The A-Team meets James Bond in this gung-ho mercenary adventure
FIRE FORCE
BY MATT LYNN
Headline, £12.99
by Jeremy Hazlehurst
YOU’VE got to hand it to Matt Lynn, he can certainly write a first line. “Until you’ve sat down to a game of poker inside Africa’s most brutal jail, you don’t really know what it’s like to sweat,” begins his second novel. No man, surely, can fail to read on.
Our hero is Steve West, an ex-special forces soldier whose former colleague Ollie Hall is in the jail (described as “Hell’s Butlins”), and West is here to break him out. Before the first 20 pages, as well as a jail-break, we’ve had a card game, an Irish bomb-maker, a brutal local hardman and scantily-clad bar girls. It’s fair to say that if you don’t have a Y chromosome, then this book is going to leave you cold.

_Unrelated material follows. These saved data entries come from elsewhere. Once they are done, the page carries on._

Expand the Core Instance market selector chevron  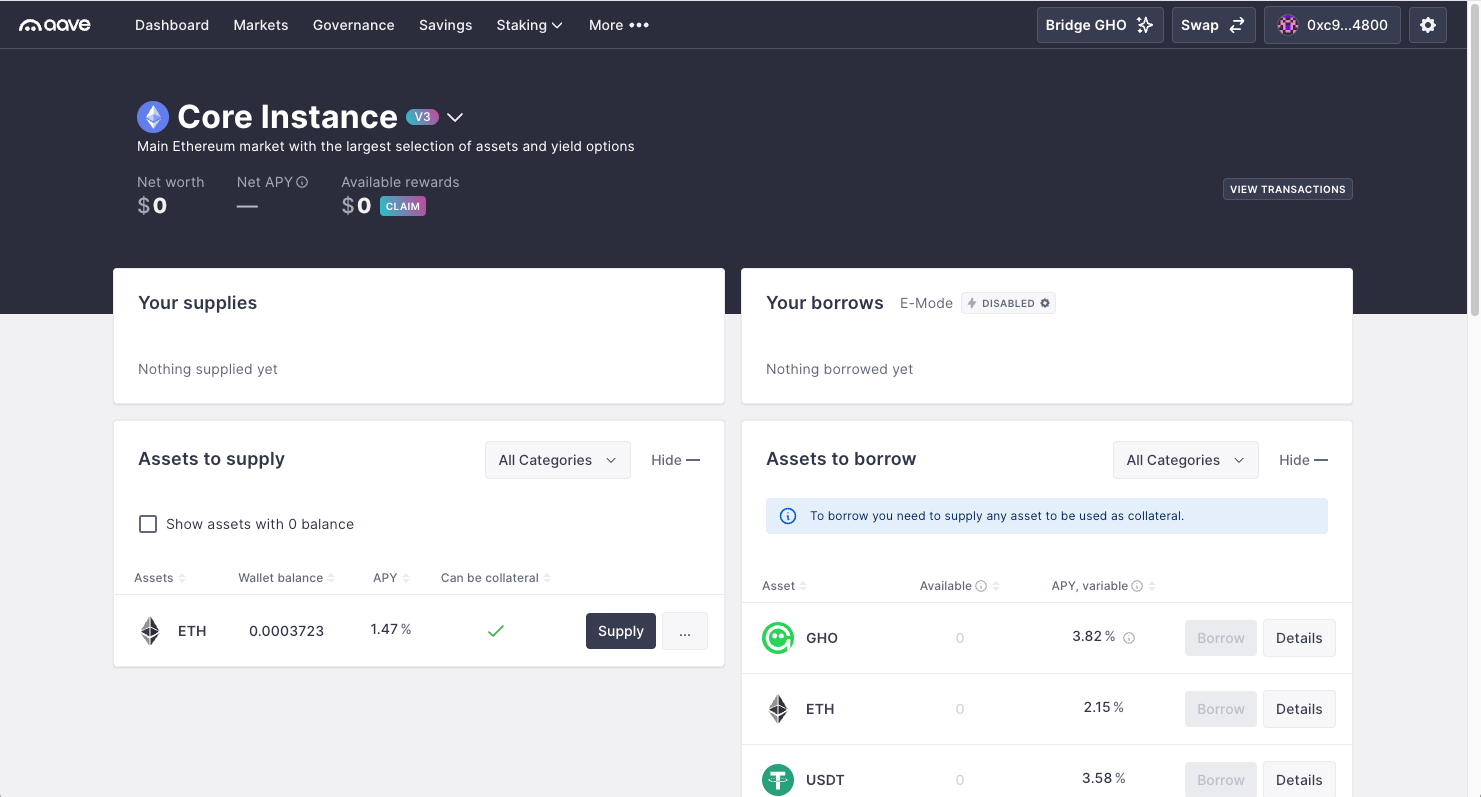click(455, 117)
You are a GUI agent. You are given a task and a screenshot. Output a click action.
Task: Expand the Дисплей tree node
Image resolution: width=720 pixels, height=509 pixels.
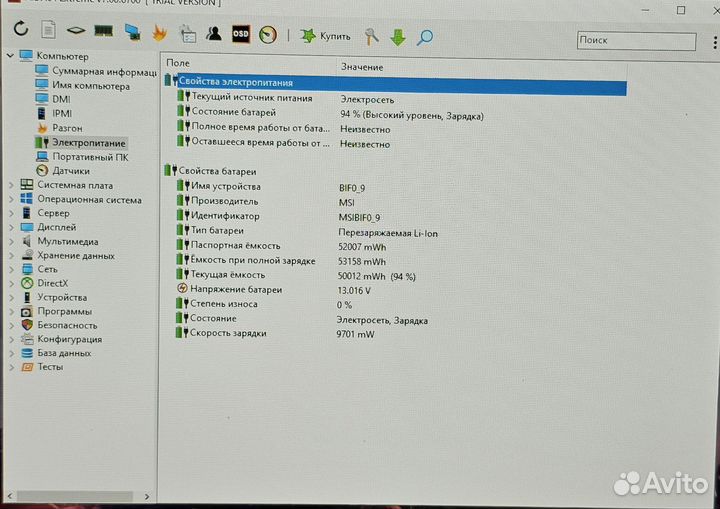[x=10, y=227]
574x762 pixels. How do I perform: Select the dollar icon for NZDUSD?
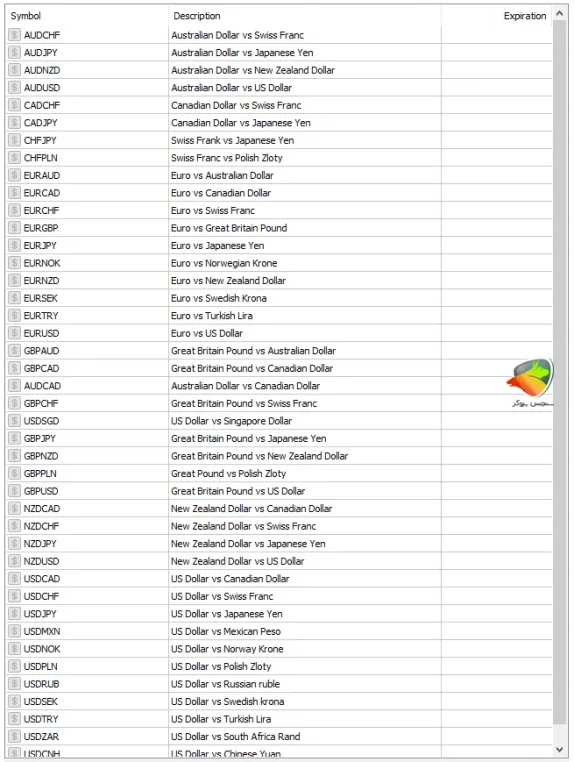pyautogui.click(x=15, y=561)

Fire Force’s plot is simple: a gang of mercenaries – Brits, gurkhas, South Africans, you name it, some of whom appeared in Lynn’s previous book, Death Force – go on a job to assassinate the dictator of the African country of Batota. It’s a mix of Casino Royale, The Day of the Jackal and back copies of Commando magazine, with a bit of the A-Team thrown in. There are helicopters, people crying: “We’re going in!” and a posh conservationist called Samantha. And it’s as much fun as you can have without firing a rocket-propelled grenade into a fireworks factory.
You can tell that Lynn has done his research, and the book absolutely screams authenticity. It even has an appendix about the weapons used in the book – if you ever wanted to know more about the Mi-24 gunship or the KPV machine gun, this is for you. It’s not going to win the Booker Prize, but this is a fast-paced and well-told tale of derring-do that guarantees entertainment.
THEIR FINEST HOUR
AND A HALF
BY LISSA EVANS
Black Swan, £7.99
by Zoe Strimpel
She’s an established master of the light-hearted farce, but with the Orange Prize long-listed Their Finest Hour and a Half, Lissa Evans has pulled off something trickier – a jaunty, heart-warming novel that also manages to be sharp, historically clever and even a bit substantial.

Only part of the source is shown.